X: The Movie (1996)

 

Format: 97-minute feature

Rating: R (N, AC, GV)

Type: Supernatural Thriller

American Production: Manga Entertainment

Japanese Production: Kadokawa Shoten/Toei/Madhouse

 

Grading

 

Premise:

C+

Story:

B-

Writing:

B-

Character Design:

C-

Animation:

B+

Artistic Merits:

B+

English Dub:

C

Musical Score:

C+

 

 

Humor Content:

n/a

Action Content:

B-

Drama Content:

B-

 

 

DVD Presentation:

not reviewed

DVD Extras:

not reviewed

 

 

OVERALL:

B-

 

Synopsis

      In this stylish apocalyptic thriller, the seven Dragons of the Earth (who seek to wipe civilization from the globe and return the Earth to a more pure state) battle their counterparts in the Dragons of the Heaven (who seek to protect civilization) in Tokyo. At the middle of the conflict is a powerful young mystic named Kamui, who had to leave his best friend Fuma and Fuma’s dear sister Kotari behind seven years early to go into training with his mother. With his mother now dead he has returned to protect his friends from the coming apocalypse, but his return actually draws them into the heart of the conflict instead. Kamui is ultimately faced with a decision: he much choose sides in the impending battle, but whichever side he chooses, his opposite number will join the other side – and that opposite, unknowing to both of them, is destined to be his friend Fuma.

--------------------------------------------------

**Given task 1:** In the X: The Movie review's synopsis, why has Kamui returned?

--------------------------------------------------

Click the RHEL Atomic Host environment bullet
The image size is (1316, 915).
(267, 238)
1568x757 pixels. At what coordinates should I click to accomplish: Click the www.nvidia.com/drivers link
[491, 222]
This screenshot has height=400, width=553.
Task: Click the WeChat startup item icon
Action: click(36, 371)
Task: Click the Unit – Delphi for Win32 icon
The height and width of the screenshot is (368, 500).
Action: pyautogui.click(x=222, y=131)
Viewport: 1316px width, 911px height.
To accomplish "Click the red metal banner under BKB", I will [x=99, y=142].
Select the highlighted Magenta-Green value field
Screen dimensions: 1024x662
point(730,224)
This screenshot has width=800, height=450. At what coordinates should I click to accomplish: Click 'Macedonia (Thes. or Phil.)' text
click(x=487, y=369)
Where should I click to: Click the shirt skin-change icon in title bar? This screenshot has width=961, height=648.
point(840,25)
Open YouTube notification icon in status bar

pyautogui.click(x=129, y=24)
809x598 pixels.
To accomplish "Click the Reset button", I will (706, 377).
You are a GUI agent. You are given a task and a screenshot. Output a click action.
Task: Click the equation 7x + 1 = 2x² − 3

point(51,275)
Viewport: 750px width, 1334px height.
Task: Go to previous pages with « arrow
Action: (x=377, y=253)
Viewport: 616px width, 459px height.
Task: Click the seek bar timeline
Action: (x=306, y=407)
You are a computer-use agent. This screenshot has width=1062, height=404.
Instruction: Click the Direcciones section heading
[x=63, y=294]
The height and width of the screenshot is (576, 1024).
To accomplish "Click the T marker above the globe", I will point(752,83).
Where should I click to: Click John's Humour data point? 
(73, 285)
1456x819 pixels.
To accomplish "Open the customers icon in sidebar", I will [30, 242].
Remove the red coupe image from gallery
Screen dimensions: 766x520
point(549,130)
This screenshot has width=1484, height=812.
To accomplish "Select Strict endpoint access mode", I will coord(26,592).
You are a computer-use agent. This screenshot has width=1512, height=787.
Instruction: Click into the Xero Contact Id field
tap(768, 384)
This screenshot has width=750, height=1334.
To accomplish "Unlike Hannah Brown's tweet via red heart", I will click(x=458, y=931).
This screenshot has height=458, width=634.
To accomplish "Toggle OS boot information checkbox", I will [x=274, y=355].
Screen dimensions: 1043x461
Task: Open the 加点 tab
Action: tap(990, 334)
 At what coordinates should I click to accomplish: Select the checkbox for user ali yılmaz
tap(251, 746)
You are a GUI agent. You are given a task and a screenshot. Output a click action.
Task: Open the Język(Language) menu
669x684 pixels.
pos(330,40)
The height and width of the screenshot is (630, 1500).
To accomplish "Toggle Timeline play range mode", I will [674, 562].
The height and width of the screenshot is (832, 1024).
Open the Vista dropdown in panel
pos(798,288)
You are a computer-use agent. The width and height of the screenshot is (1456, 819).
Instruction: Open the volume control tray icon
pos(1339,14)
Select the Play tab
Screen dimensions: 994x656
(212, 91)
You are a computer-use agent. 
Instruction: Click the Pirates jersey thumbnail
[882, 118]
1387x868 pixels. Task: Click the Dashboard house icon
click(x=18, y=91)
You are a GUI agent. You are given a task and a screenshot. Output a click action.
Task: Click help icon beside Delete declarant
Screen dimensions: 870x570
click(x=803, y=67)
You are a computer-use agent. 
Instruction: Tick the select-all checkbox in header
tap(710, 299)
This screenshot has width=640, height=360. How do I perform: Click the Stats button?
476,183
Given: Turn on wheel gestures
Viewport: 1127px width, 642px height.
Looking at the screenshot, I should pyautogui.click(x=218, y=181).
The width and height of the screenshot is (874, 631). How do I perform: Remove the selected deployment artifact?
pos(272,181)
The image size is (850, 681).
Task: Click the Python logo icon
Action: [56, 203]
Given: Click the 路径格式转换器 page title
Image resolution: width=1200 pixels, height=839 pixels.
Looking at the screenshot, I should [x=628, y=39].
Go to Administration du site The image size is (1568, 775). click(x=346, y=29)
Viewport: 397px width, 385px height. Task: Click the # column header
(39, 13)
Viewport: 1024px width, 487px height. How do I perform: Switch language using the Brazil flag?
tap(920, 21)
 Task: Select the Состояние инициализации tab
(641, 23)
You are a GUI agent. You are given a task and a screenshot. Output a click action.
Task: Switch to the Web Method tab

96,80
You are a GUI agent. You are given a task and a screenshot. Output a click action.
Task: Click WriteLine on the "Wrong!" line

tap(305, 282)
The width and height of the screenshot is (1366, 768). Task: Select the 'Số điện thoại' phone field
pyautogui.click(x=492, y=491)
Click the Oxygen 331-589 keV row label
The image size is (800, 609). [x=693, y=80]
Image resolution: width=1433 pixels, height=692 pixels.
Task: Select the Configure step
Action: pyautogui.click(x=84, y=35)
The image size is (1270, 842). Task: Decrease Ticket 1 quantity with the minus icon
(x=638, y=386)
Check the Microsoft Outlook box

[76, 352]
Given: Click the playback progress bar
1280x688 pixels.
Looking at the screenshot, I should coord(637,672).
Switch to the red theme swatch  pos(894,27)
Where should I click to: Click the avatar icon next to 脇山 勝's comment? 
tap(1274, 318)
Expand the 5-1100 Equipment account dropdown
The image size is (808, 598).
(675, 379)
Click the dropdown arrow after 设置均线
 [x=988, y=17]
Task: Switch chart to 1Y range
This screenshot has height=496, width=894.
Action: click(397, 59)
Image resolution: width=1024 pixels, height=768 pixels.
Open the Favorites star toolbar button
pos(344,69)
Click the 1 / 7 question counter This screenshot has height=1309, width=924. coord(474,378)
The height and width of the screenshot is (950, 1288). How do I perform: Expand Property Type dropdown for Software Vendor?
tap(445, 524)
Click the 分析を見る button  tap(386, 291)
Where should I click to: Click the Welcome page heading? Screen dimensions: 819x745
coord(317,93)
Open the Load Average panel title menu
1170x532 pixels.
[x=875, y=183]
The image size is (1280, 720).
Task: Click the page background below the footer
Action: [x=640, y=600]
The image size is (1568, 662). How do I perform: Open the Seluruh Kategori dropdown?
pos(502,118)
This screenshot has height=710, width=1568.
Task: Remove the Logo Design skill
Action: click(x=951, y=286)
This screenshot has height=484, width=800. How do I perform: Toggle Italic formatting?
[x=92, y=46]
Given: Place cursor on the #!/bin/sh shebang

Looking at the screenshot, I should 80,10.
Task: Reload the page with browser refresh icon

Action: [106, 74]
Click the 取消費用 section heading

--------------------------------------------------

**Given task 2:** Print the rows exactly as they appear, starting with the first row and going on through the line that contains "click(x=487, y=369)".

**Right answer 1:** Now that his mother is dead, Kamui has returned to protect his friends from the coming apocalypse.

**Right answer 2:**
Click the RHEL Atomic Host environment bullet
The image size is (1316, 915).
(267, 238)
1568x757 pixels. At what coordinates should I click to accomplish: Click the www.nvidia.com/drivers link
[491, 222]
This screenshot has height=400, width=553.
Task: Click the WeChat startup item icon
Action: click(36, 371)
Task: Click the Unit – Delphi for Win32 icon
The height and width of the screenshot is (368, 500).
Action: pyautogui.click(x=222, y=131)
Viewport: 1316px width, 911px height.
To accomplish "Click the red metal banner under BKB", I will [x=99, y=142].
Select the highlighted Magenta-Green value field
Screen dimensions: 1024x662
point(730,224)
This screenshot has width=800, height=450. At what coordinates should I click to accomplish: Click 'Macedonia (Thes. or Phil.)' text
click(x=487, y=369)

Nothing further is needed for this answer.